Courtesy of Museums Sheffield. Hilaire-Germain-Edgar Degas. Miss La La at the Cirque Fernando. © The National Gallery, London. Bought, Courtauld Fund, 1925.

The first modern circus was staged by Londoner Philip Astley in 1768. Astley was a former military officer and an expert equestrian, and he discovered he could perform seemingly impossible tricks if he rode a horse galloping in a tight circle.

Astley’s wife Patty was also a talented equestrian, and she performed in the circus with bees swarming around her hands as she rode. She wasn’t the only female performer in early circuses, either.
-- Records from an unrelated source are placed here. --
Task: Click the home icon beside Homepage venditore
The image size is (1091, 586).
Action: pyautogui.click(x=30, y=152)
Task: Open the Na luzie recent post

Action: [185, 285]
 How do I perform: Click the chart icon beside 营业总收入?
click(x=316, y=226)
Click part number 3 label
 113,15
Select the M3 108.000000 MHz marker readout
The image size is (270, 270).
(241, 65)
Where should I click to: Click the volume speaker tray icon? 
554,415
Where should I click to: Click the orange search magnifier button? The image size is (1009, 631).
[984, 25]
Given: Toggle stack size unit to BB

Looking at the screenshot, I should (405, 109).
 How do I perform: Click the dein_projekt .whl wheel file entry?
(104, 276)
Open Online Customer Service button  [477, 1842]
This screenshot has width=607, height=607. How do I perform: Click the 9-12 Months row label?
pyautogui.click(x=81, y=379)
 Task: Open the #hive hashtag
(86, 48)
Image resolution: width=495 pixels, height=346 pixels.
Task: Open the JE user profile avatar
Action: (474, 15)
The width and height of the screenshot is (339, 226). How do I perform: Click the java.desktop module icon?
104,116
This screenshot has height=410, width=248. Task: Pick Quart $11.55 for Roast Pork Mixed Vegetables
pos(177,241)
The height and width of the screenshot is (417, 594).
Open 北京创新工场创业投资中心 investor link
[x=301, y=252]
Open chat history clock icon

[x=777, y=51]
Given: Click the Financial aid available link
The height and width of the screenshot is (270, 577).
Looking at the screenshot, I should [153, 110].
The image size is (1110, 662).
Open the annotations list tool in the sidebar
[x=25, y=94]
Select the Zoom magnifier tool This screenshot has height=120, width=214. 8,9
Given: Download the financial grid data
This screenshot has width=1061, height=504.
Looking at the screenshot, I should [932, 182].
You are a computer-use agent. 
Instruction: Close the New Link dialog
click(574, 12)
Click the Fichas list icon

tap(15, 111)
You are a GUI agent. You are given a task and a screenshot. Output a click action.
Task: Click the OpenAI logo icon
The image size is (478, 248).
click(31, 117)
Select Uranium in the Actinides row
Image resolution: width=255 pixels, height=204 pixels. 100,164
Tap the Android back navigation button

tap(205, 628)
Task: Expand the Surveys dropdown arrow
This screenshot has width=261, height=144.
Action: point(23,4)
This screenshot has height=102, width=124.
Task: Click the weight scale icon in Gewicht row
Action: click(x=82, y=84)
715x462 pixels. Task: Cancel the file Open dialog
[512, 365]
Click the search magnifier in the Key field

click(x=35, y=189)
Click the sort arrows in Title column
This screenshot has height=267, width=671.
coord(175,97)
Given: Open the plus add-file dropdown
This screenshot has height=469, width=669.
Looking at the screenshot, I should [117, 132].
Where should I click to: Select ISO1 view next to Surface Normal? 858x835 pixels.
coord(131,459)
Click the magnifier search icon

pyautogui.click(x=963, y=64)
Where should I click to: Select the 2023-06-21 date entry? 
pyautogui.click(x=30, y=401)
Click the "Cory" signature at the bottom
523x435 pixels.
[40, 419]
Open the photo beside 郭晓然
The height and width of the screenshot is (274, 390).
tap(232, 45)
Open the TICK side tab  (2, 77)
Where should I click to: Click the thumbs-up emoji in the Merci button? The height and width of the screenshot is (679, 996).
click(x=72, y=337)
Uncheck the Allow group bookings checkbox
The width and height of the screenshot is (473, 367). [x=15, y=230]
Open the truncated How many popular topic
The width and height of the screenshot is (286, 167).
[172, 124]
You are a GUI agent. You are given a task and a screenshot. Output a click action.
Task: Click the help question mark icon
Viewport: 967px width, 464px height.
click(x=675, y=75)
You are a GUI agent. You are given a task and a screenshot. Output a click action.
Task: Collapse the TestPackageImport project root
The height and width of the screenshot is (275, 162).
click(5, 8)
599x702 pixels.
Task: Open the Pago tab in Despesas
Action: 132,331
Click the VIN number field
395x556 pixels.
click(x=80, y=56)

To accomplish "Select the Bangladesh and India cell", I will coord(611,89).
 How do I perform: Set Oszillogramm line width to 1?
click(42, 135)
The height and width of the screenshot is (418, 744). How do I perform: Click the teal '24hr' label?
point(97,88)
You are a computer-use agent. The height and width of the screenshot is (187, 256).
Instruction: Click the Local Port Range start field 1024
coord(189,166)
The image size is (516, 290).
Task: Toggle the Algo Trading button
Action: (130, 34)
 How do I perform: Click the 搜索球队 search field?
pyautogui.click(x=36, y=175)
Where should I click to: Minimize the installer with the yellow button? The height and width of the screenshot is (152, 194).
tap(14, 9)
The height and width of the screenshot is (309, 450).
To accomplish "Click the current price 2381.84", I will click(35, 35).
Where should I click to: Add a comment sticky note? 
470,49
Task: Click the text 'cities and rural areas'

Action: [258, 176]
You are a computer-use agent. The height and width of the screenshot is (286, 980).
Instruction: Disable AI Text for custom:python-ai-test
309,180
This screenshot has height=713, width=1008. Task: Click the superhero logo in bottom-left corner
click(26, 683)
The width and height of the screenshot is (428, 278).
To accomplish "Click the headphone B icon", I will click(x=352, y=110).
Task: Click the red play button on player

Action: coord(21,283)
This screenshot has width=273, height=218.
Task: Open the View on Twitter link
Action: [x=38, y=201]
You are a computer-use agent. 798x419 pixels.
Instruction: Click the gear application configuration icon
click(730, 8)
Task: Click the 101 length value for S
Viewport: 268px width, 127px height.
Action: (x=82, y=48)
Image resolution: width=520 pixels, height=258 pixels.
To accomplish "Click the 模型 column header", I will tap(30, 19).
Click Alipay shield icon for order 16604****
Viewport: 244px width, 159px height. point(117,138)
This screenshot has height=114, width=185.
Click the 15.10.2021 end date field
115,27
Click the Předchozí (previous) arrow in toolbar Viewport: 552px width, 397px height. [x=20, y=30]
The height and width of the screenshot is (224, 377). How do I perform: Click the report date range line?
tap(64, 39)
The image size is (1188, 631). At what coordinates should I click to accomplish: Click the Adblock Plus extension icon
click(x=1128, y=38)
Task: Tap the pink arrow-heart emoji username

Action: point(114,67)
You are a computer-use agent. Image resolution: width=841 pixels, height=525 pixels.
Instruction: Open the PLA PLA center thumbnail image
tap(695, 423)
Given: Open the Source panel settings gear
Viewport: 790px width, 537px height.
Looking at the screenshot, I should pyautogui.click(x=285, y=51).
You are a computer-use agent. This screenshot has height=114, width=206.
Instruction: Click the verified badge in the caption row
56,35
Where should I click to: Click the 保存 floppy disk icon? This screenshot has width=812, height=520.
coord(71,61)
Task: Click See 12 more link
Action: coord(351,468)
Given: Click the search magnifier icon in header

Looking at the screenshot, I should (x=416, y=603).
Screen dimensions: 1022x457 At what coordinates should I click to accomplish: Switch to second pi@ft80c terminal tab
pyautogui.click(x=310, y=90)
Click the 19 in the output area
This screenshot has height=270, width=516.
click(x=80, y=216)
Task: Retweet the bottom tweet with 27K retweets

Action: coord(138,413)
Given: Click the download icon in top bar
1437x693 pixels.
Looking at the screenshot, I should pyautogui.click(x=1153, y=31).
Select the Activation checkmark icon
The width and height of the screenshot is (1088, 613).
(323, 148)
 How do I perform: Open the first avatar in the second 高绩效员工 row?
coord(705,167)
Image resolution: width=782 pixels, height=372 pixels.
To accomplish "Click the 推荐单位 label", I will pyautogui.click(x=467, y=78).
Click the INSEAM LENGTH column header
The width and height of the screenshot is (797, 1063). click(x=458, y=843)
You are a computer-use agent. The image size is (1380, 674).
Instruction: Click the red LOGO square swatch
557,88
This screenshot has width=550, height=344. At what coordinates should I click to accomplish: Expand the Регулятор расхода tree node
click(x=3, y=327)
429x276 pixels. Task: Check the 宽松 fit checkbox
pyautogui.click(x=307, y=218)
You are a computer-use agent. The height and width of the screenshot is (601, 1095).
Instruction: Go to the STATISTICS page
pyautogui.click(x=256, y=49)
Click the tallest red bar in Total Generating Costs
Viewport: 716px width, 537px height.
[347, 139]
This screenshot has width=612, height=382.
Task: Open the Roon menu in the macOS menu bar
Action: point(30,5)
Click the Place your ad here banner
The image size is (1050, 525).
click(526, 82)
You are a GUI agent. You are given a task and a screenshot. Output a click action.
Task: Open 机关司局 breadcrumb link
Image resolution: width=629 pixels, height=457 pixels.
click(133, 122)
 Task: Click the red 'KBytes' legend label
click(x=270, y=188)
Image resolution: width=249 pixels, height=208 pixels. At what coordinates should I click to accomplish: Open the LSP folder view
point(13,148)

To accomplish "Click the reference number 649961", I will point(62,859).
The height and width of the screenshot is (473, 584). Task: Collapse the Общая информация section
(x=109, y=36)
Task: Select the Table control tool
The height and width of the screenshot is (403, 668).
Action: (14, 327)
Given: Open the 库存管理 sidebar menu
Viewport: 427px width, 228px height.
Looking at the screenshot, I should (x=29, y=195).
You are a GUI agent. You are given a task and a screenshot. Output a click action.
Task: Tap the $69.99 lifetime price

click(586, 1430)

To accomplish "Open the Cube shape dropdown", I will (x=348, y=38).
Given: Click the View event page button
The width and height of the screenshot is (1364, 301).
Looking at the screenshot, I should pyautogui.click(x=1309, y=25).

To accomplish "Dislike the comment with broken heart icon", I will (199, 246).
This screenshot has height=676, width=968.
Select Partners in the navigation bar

The exhibition also spotlights black performer Miss La La, an acrobat; Lulu Adams, one of the first female clowns; and French performer Renée Bernard, who posed as an Indian mesmerist who could entrance crocodiles.

In a way, according to Smithsonian, the circus was an opportunity for women and people of color to earn an income of their own and to buck off the restrictive roles assigned by Victorian society. That didn’t mean performers weren’t exploited, Smithsonian says. But the entertainment-focused environment of the circus made traditional stereotypes less important and gave diverse performers an opportunity to flourish.

Courtesy of Museums Sheffield. Koringa, Bertram Mills circus programme 1939. Copyright University of Sheffield Library, National Fairground and Circus Archive.

The exhibit will remain in Sheffield until November 4, and versions of the exhibit will soon open in two other locations in England.

“The circus is a complex, beautiful, and amazing art form,” Toulmin told Smithsonian. “And I hope that people understand that circus has the diversity and myriad of histories to appeal to all forms of people today.”